Presenter D. Christopher Metzger, MD (OhioHealth Riverside Methodist Hospital, Columbus), said the major adverse events included one fatal stroke on day 10 in a patient who was not compliant with dual antiplatelet therapy (DAPT), one major stroke, and one in-hospital retinal infarction.
“These results appear to confirm a potential neuroprotective effect of this particular stent, but we await the prespecified 1-year primary endpoint, which will include ipsilateral stroke at 1 year,” he said. Follow-up is planned through 3 years.
We have achieved a level that I think is commensurate with many of the other things we consider safe in our armamentarium of procedural medicine. William A. Gray
In response to a question from late-breaking session moderator Peter Schneider, MD (University of California, San Francisco), regarding how the mesh covering of the stent affects the way in which operators select sizing options, Metzer said it has no bearing on stent size in terms of elongating it.
“The biggest proportion used were 9- or 10-millimeter stents, some 8, almost no 7s, and nothing smaller than that,” he added.
In addition to the C-GUARDIANS study, the stent is also being tested in the ongoing CREST-2 trial.
Medication Compliance Issues
“As we look at these two trials in terms of rates of complication of 1% or less, this is approaching what we do for PFO closure, for left atrial appendage closure,” Gray said in the recap session. “We have achieved a level that I think is commensurate with many of the other things we consider safe in our armamentarium of procedural medicine.”
Both studies required patients to adhere to DAPT for 30 days and thereafter at the discretion of their physician.
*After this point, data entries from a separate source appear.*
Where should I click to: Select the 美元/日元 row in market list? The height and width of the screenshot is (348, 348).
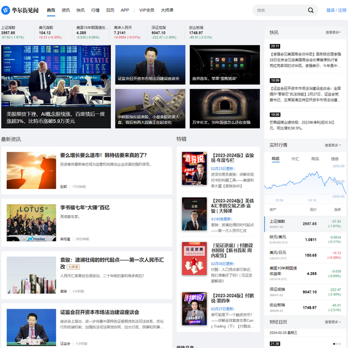click(x=306, y=255)
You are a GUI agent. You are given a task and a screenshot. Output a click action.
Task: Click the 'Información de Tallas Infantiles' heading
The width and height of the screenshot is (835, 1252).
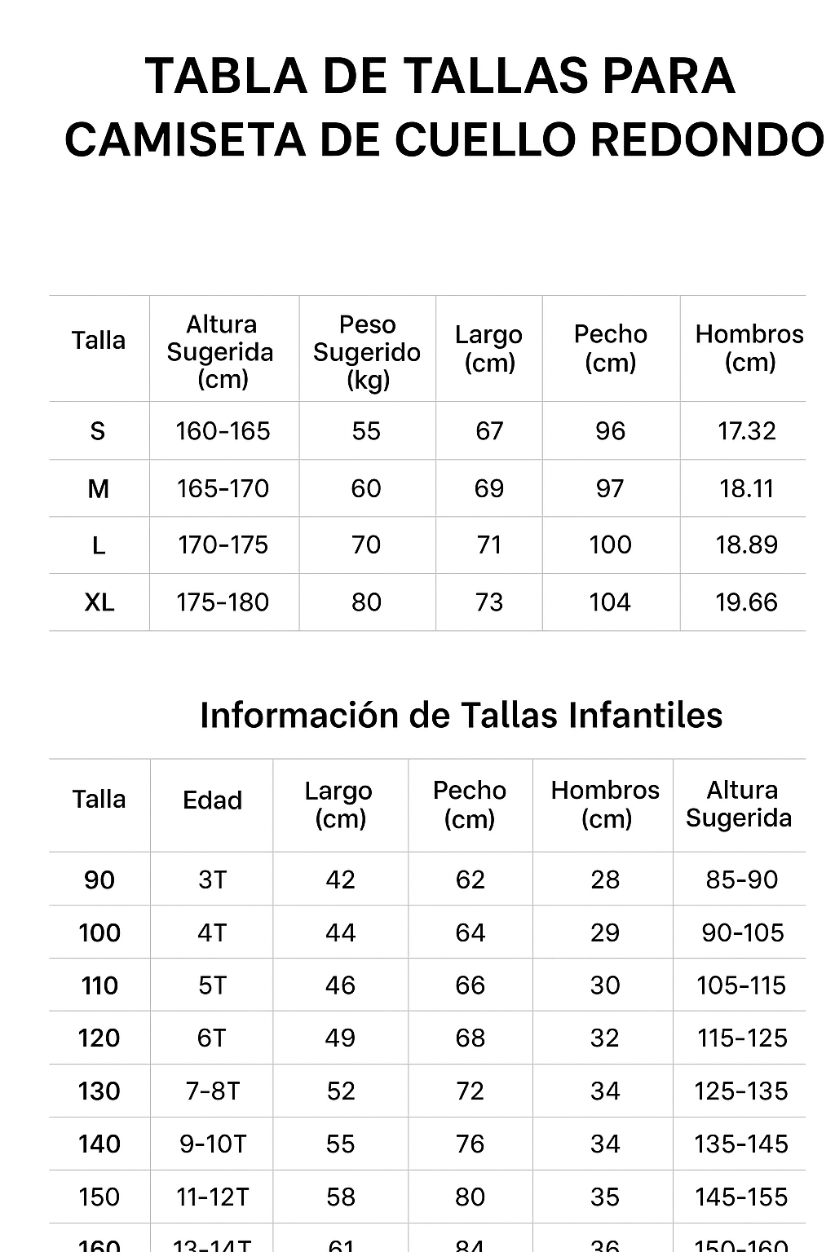pos(461,715)
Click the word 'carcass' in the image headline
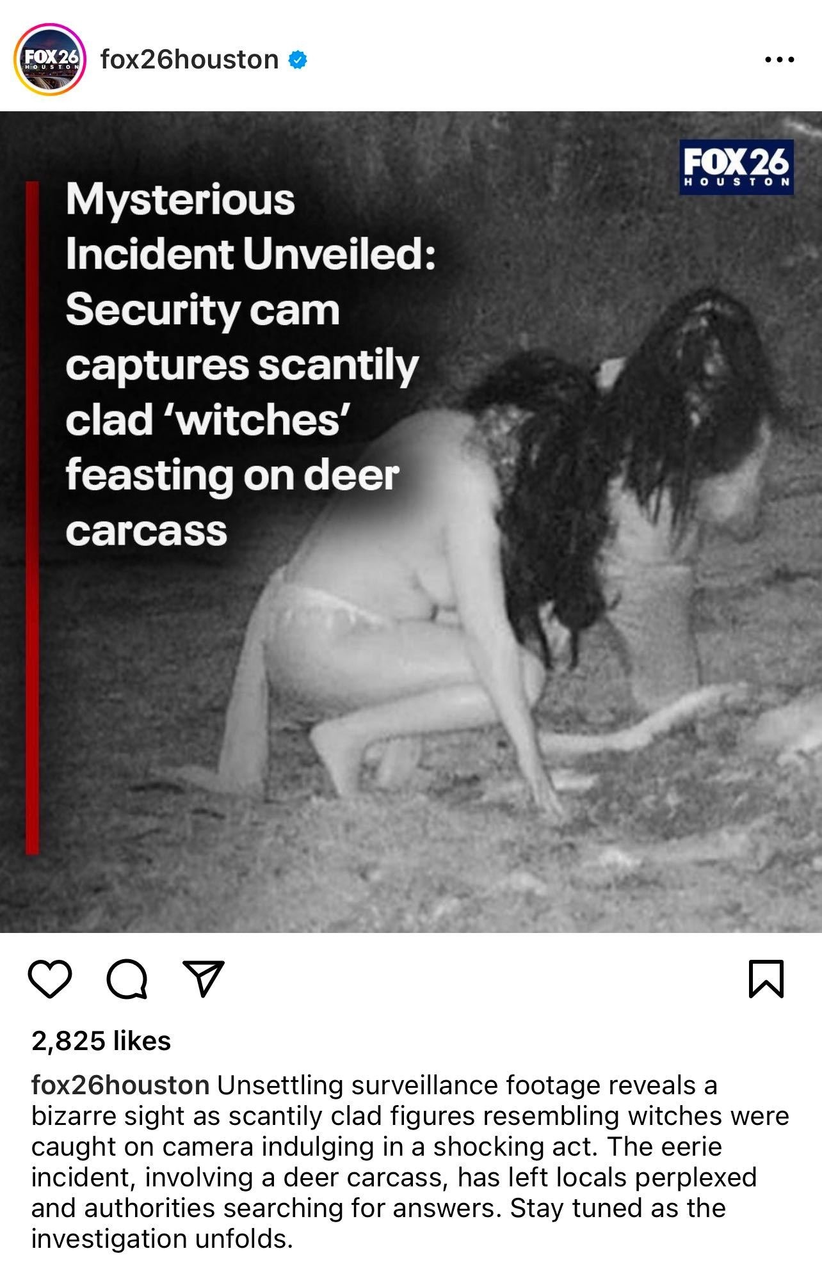The image size is (822, 1283). pyautogui.click(x=147, y=531)
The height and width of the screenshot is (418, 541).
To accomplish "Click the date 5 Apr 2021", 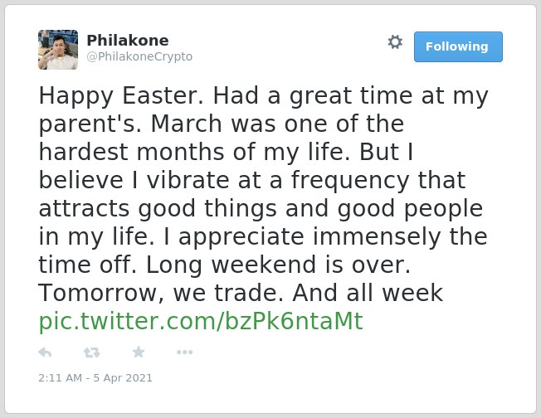I will 123,378.
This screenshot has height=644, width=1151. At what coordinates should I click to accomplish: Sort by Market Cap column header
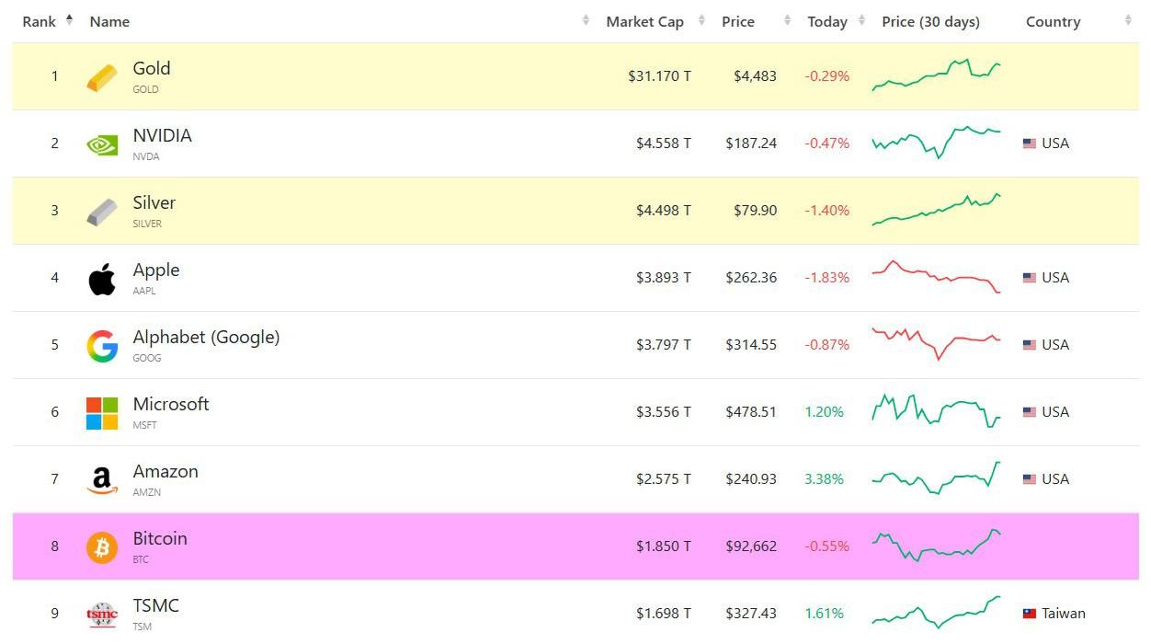[644, 22]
As the C-GUARDIANS experience shows, however, noncompliant patients are at risk of death.
In the recap session, co-moderator Raghu Kolluri, MD (OhioHealth Heart and Vascular, Columbus, OH), noted that the new NCD for carotid stenting clearly points to the importance of medical therapy.
“So how do we improve medical therapy in these patients? In terms of our clinics, who is prescribing these medications? How often do we have to see them after [carotid stenting]?” he added.
Lyden said in his center they fill the DAPT prescription while the patient is still in the hospital so they go home with it.
Metzger said this is an area where he encourages operators that they must be involved. “It is most important for us to have discussions with the patient's wife, [or] their daughter, and everybody else in the room [to] just absolutely over-drill how important it is, especially in the first month, [that] you take it. I think we just absolutely have to own it,” he said.
Gray WA. A multicenter trial evaluation of the Neuroguard carotid artery stent system with integrated embolic protection: 30-day outcomes of PERFORMANCE II. Presented at: VIVA 2023. November 1, 2023. Las Vegas, NV.
Metzger DC. 30-Day results from the C-Guardians pivotal trial of the CGuard carotid stent system. Presented at: VIVA 2023. November 1, 2023. Las Vegas, NV.
- Gray reports consulting for Alucent Biomedical, Boston Scientific, Edwards Lifesciences, WL Gore, Shockwave Medical, Philips, Medtronic, and Efemoral; and research, clinical trial, or drug study funds from Abbott, Boston Scientific, Edwards Lifesciences, Medtronic, Philips, and Shockwave Medical.
- Metzger reports honoraria from Abbott Vascular and Penumbra; and consulting for Boston Scientific.